* _Task item_: Return an exact copy of the data, starting at its first line and ending at the line that contains "Task: Toggle the fire layer on map", minus any pictures.

** Opening Recorded information block **

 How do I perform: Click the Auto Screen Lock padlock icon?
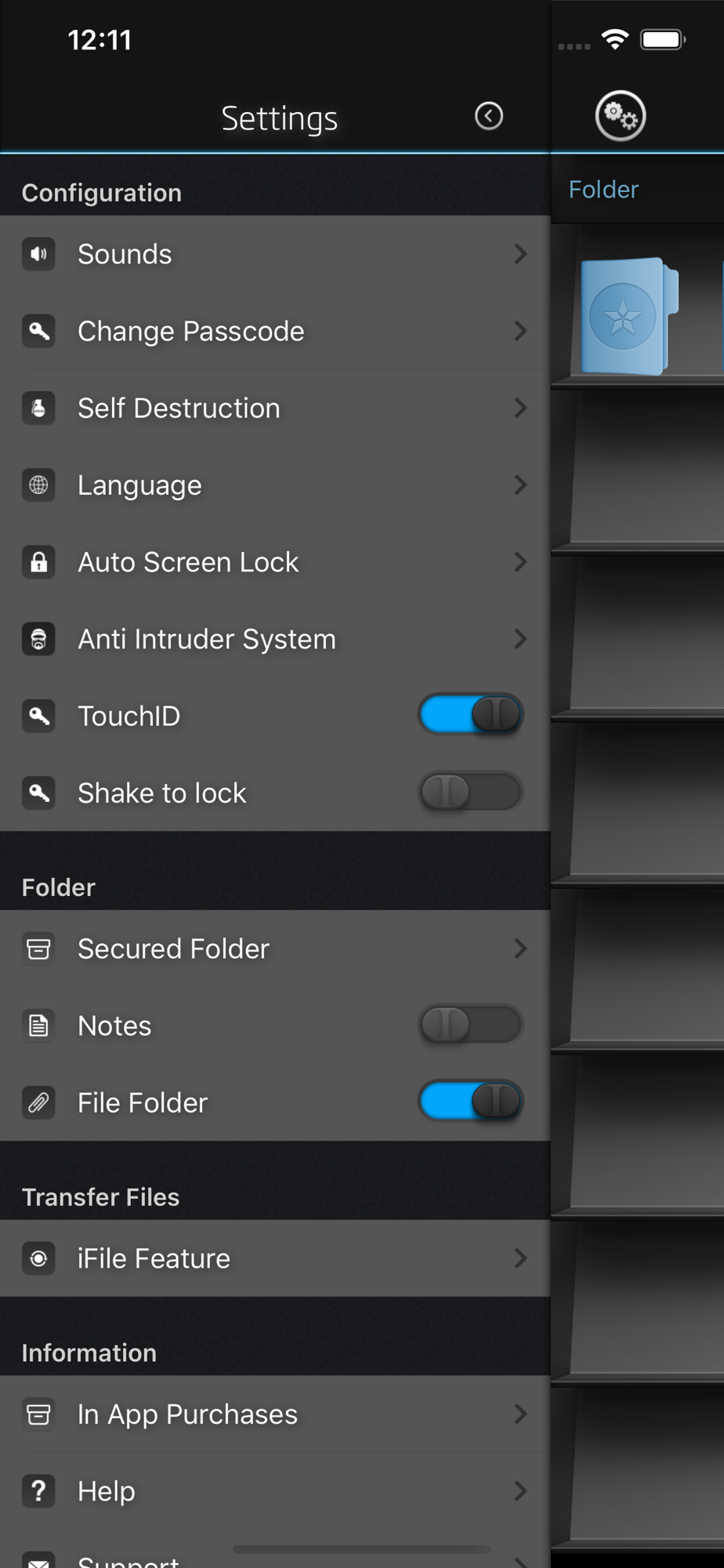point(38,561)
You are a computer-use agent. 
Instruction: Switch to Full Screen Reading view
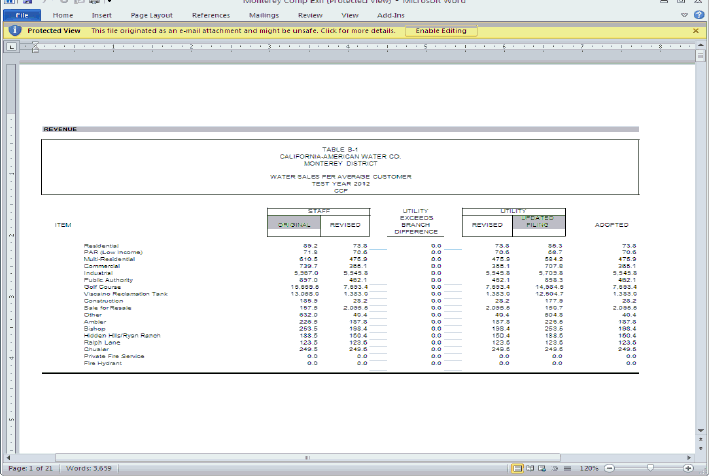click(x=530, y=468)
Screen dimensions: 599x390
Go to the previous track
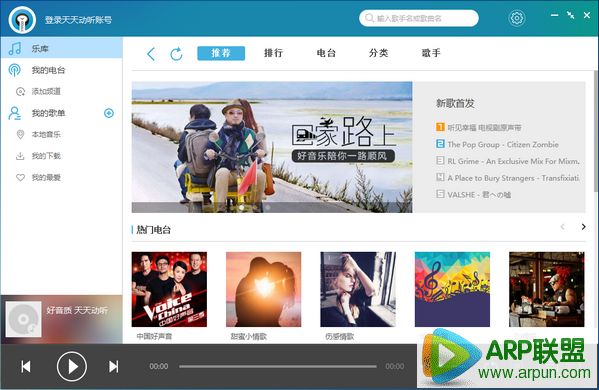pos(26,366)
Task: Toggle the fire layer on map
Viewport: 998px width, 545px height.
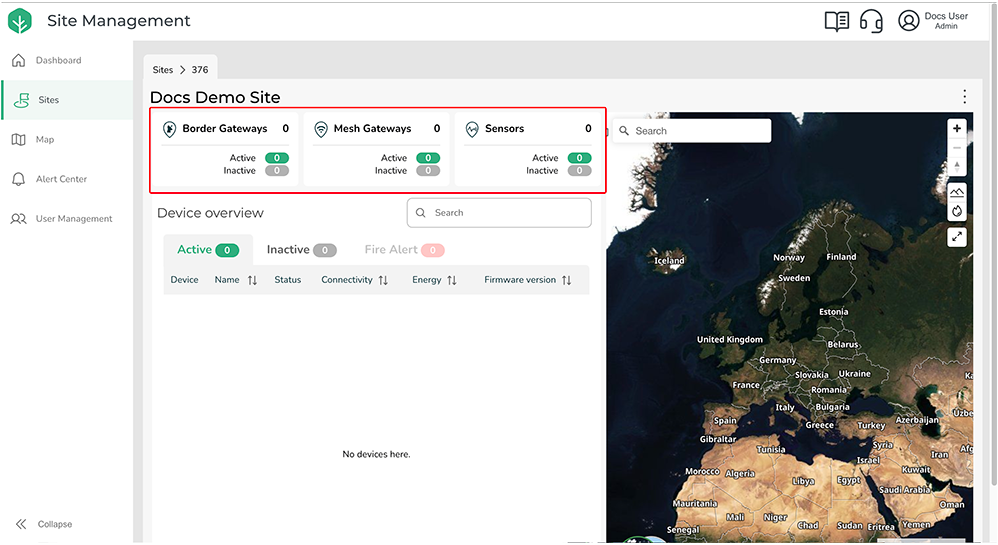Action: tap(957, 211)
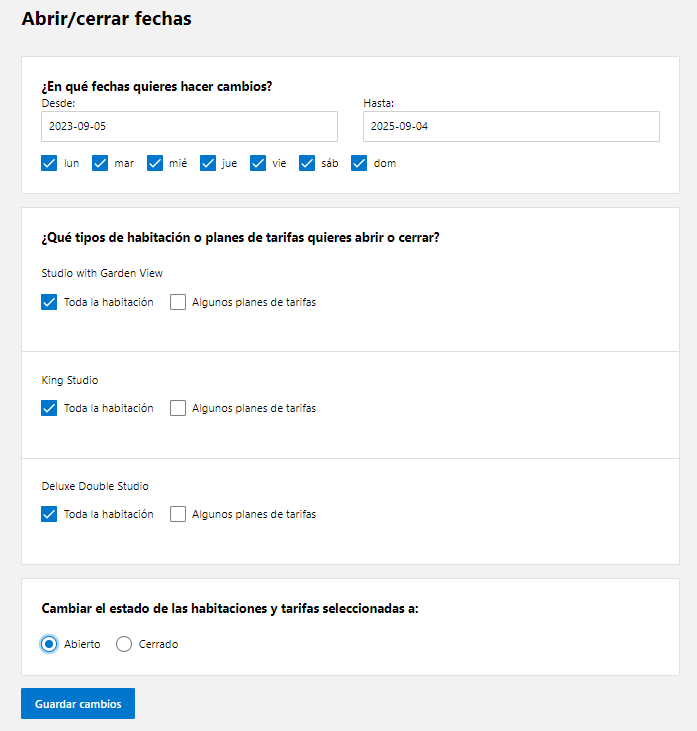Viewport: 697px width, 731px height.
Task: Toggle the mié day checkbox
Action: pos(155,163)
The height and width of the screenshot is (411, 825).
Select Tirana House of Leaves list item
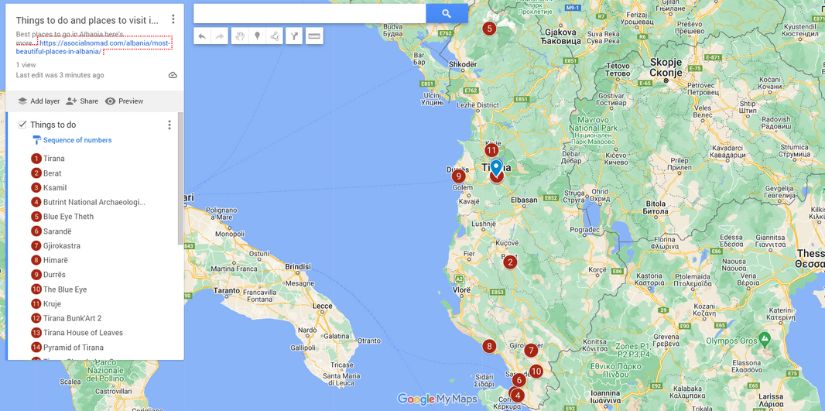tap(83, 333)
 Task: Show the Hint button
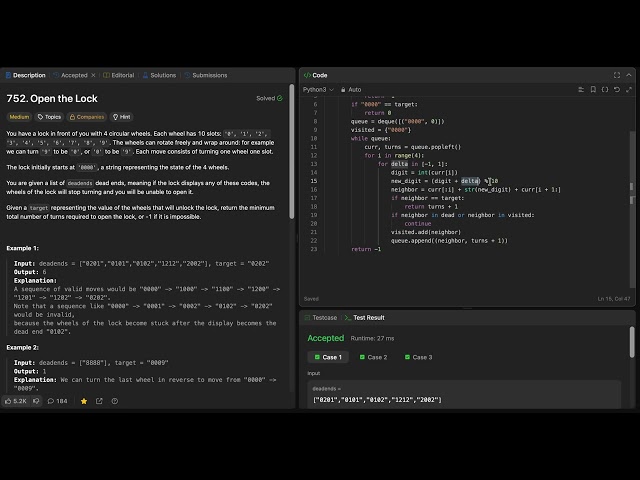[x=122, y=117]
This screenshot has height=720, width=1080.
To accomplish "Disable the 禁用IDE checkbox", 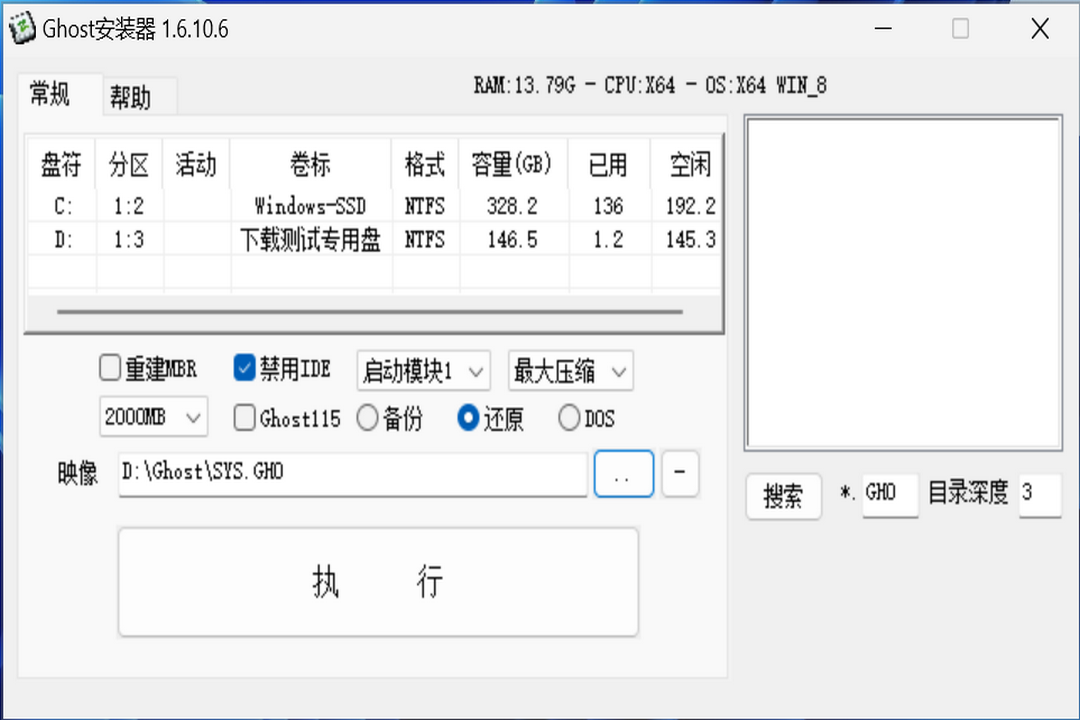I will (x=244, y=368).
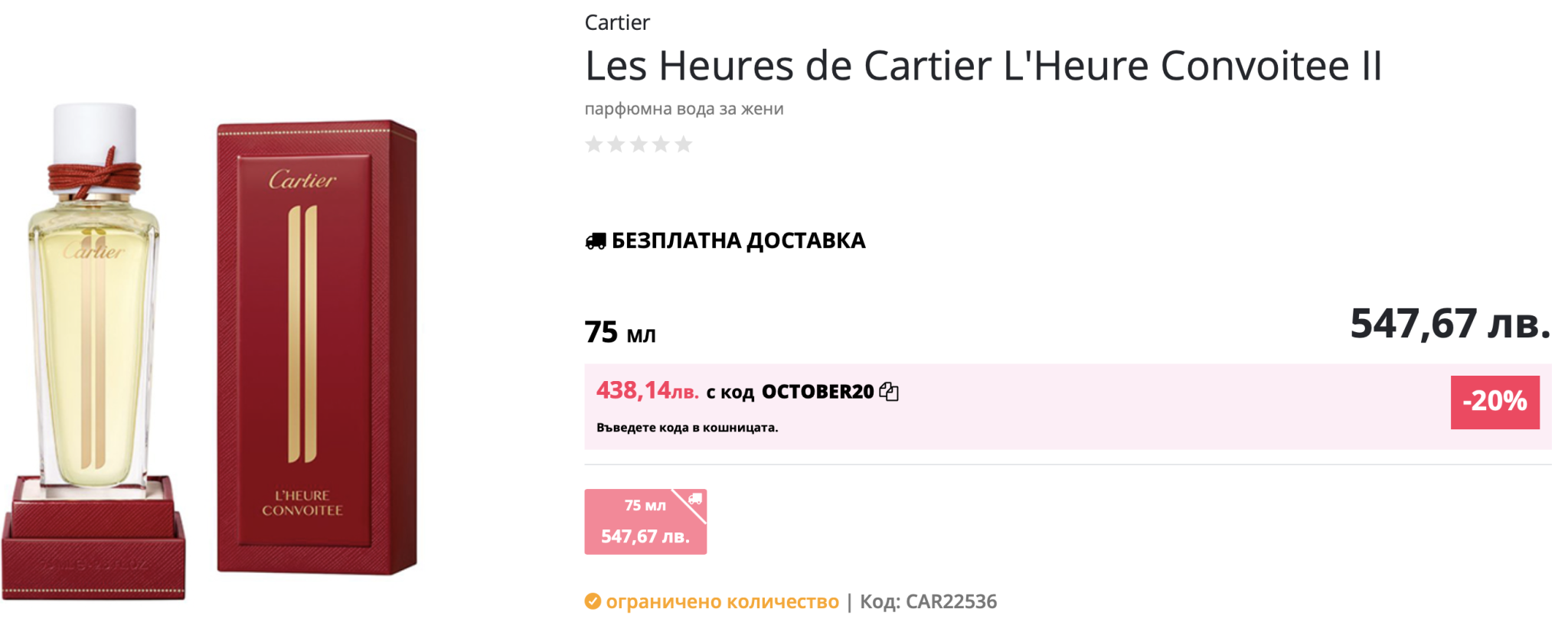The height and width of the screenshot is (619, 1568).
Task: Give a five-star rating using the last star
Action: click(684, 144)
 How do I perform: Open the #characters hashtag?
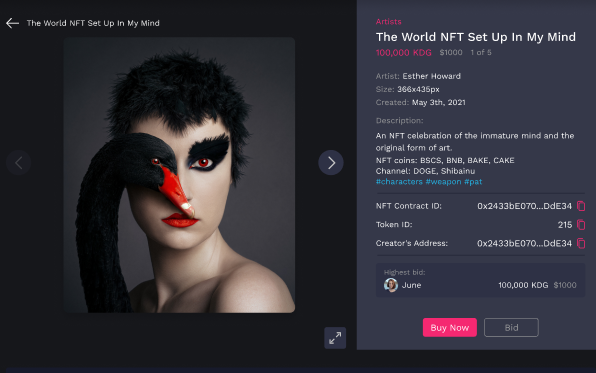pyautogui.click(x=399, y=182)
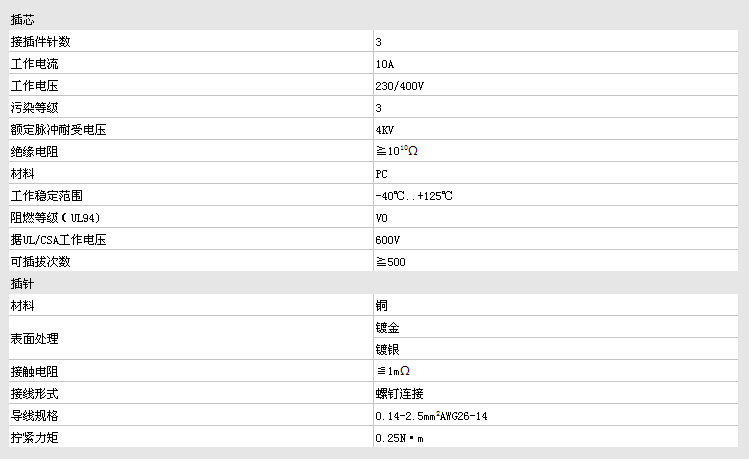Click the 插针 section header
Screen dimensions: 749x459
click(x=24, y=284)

** Closing Recorded information block **

* _Result_:
 How do I perform: Click the Auto Screen Lock padlock icon?
point(38,561)
You are a computer-use agent. 
Instruction: Switch to Full Screen Reading view
click(x=530, y=468)
Screen dimensions: 599x390
Go to the previous track
pos(26,366)
Task: Toggle the fire layer on map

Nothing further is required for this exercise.